### Problem to solve
Copy every line from the one that holds "You are a computer-use" to the end of the records below, exactly and with nothing else, but without any pictures.

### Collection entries
== Segment start ==

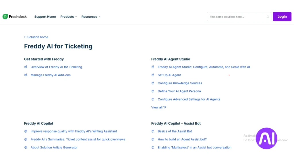Click the search icon in the search bar
The image size is (294, 166).
pos(267,17)
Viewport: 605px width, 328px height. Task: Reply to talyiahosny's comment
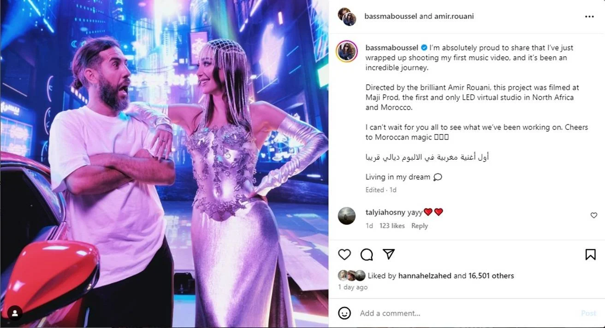coord(420,226)
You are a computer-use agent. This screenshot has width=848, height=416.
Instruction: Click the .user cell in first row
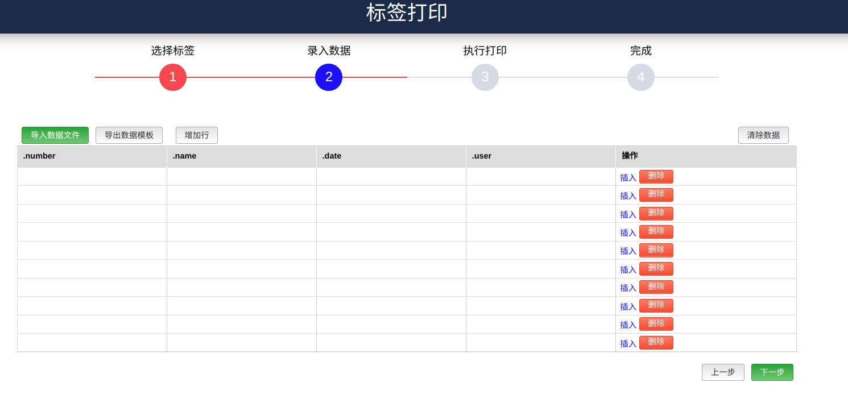pyautogui.click(x=541, y=177)
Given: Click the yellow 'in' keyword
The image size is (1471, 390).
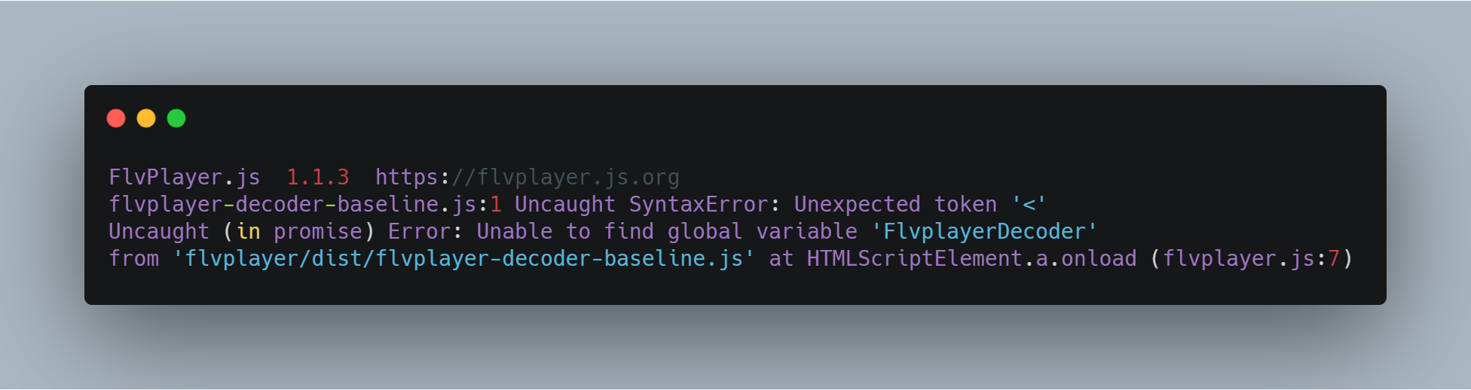Looking at the screenshot, I should 248,232.
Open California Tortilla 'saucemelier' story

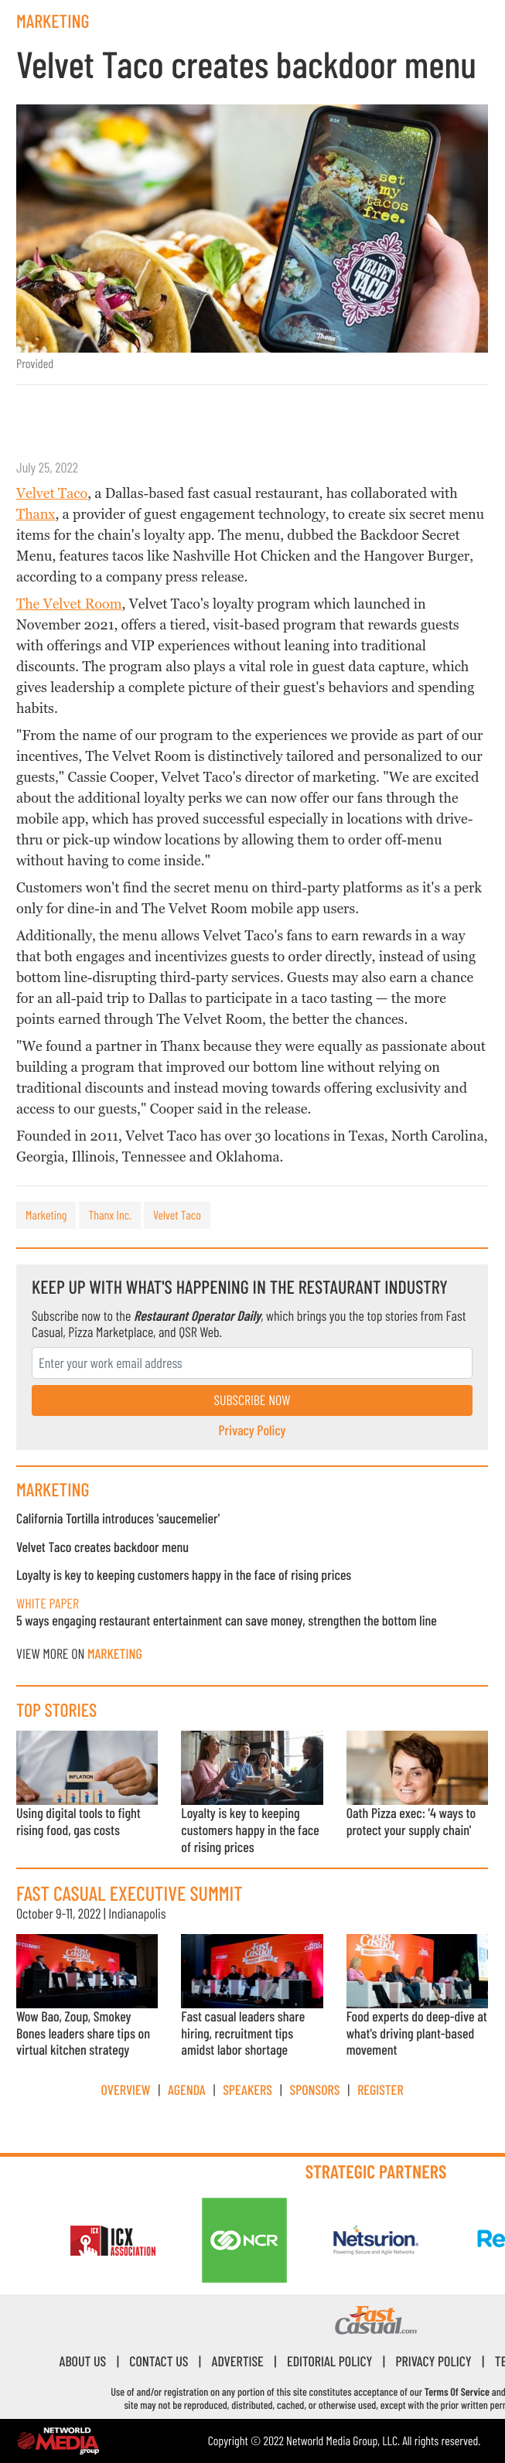click(x=118, y=1518)
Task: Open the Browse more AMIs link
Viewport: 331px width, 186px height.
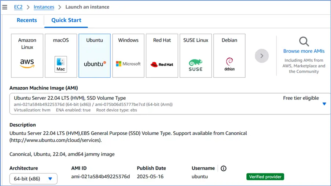Action: tap(304, 51)
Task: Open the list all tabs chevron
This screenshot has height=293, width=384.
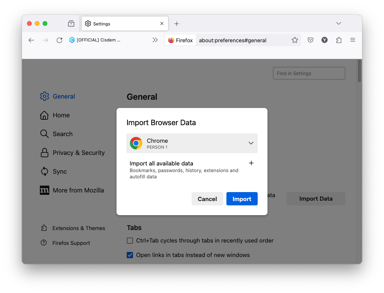Action: pyautogui.click(x=339, y=24)
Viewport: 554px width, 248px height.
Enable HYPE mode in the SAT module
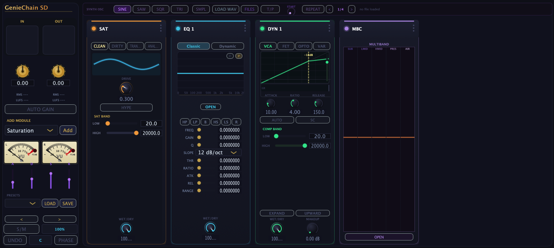pyautogui.click(x=126, y=107)
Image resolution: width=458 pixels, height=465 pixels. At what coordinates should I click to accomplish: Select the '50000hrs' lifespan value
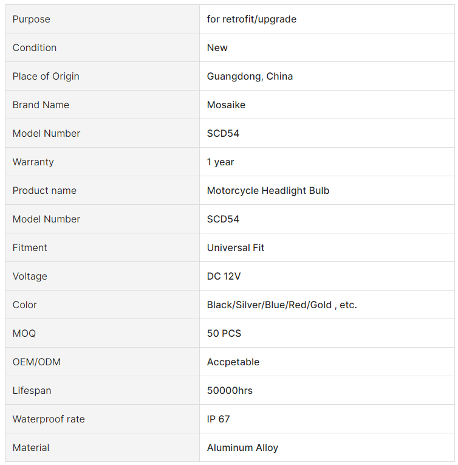230,391
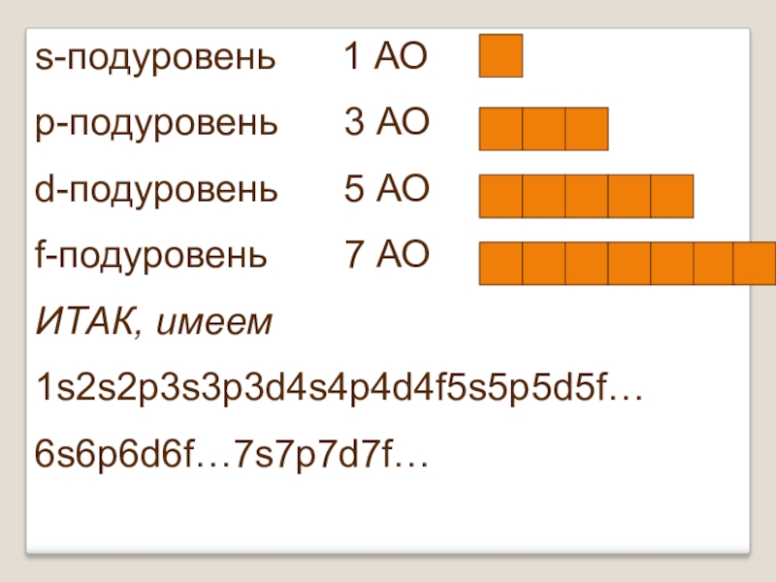The height and width of the screenshot is (582, 776).
Task: Select the middle box of the p-sublevel row
Action: coord(543,129)
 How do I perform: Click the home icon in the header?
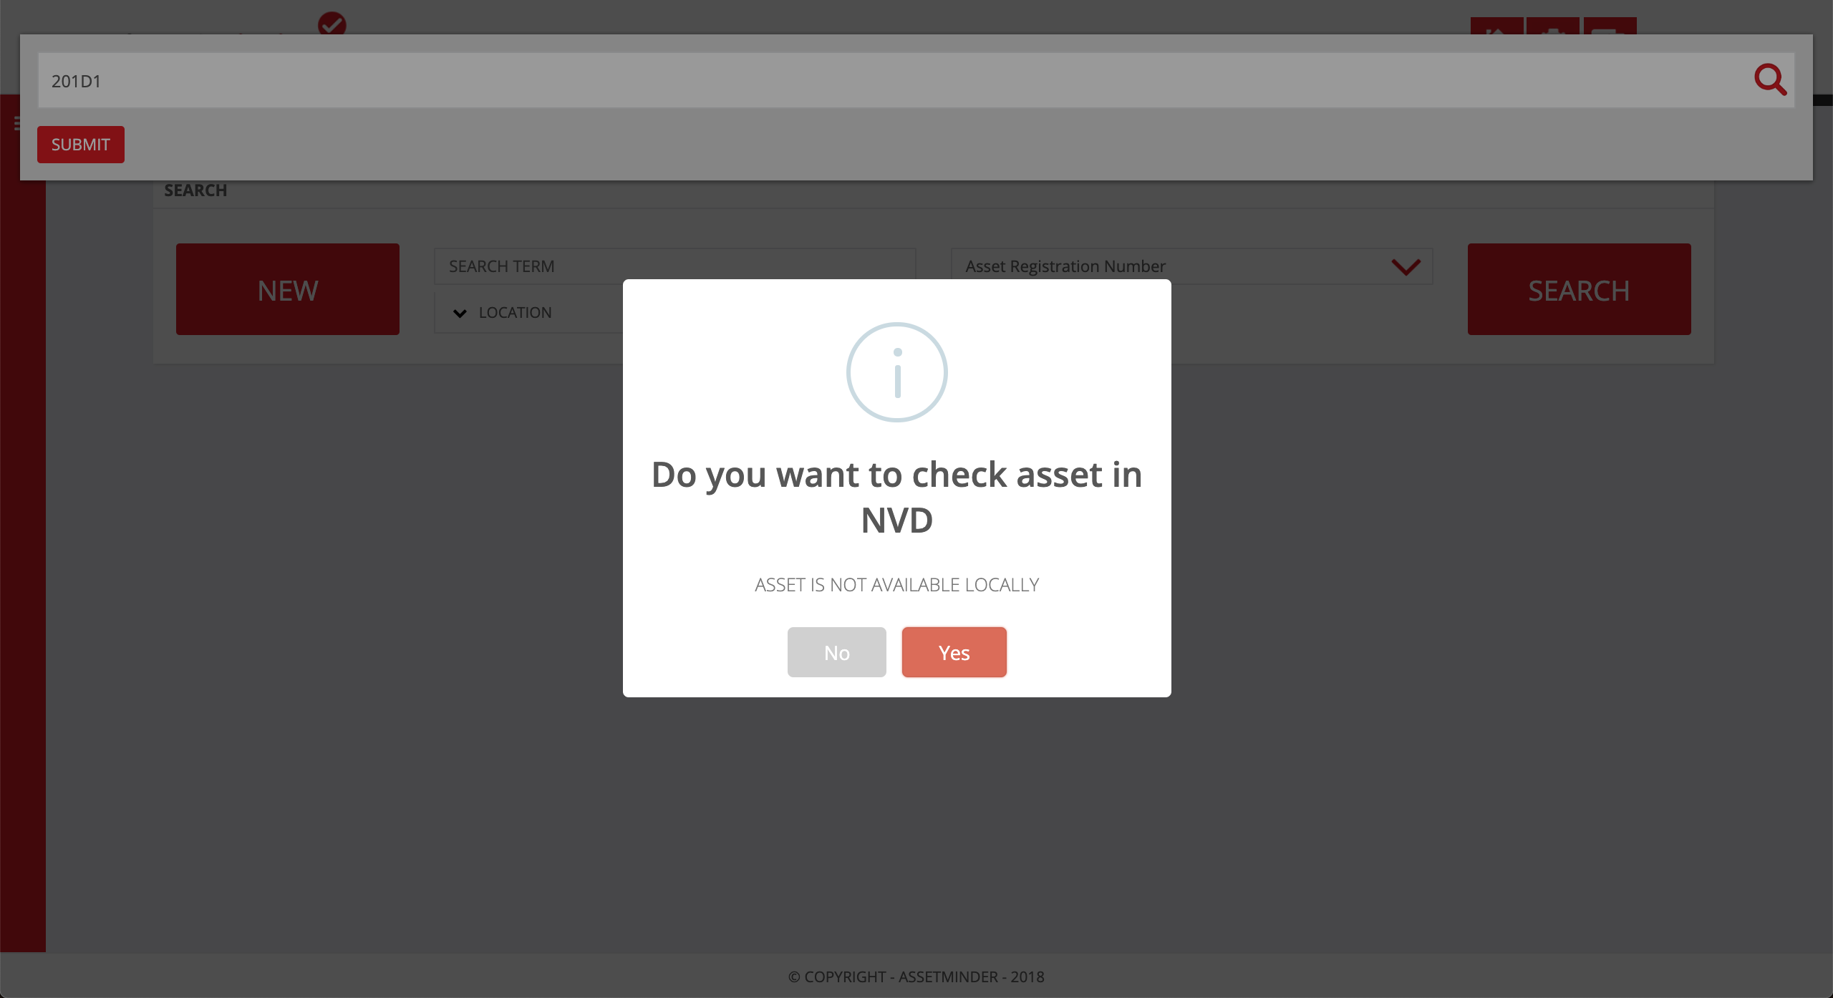tap(1496, 26)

== Segment end ==

### Written answer
You are a computer-use agent. This screenshot has width=848, height=416.
Instruction: Click the .user cell in first row
pyautogui.click(x=541, y=177)
Given: Click the yellow 'in' keyword
The image size is (1471, 390).
Looking at the screenshot, I should 248,232.
Open California Tortilla 'saucemelier' story

click(x=118, y=1518)
Task: Open the Browse more AMIs link
Viewport: 331px width, 186px height.
Action: tap(304, 51)
Task: Open the list all tabs chevron
This screenshot has height=293, width=384.
Action: pyautogui.click(x=339, y=24)
Viewport: 554px width, 248px height.
Enable HYPE mode in the SAT module
pyautogui.click(x=126, y=107)
Image resolution: width=458 pixels, height=465 pixels. At what coordinates should I click to accomplish: Select the '50000hrs' lifespan value
230,391
The height and width of the screenshot is (582, 776).
Task: Select the middle box of the p-sublevel row
Action: coord(543,129)
 How do I perform: Click the home icon in the header?
tap(1496, 26)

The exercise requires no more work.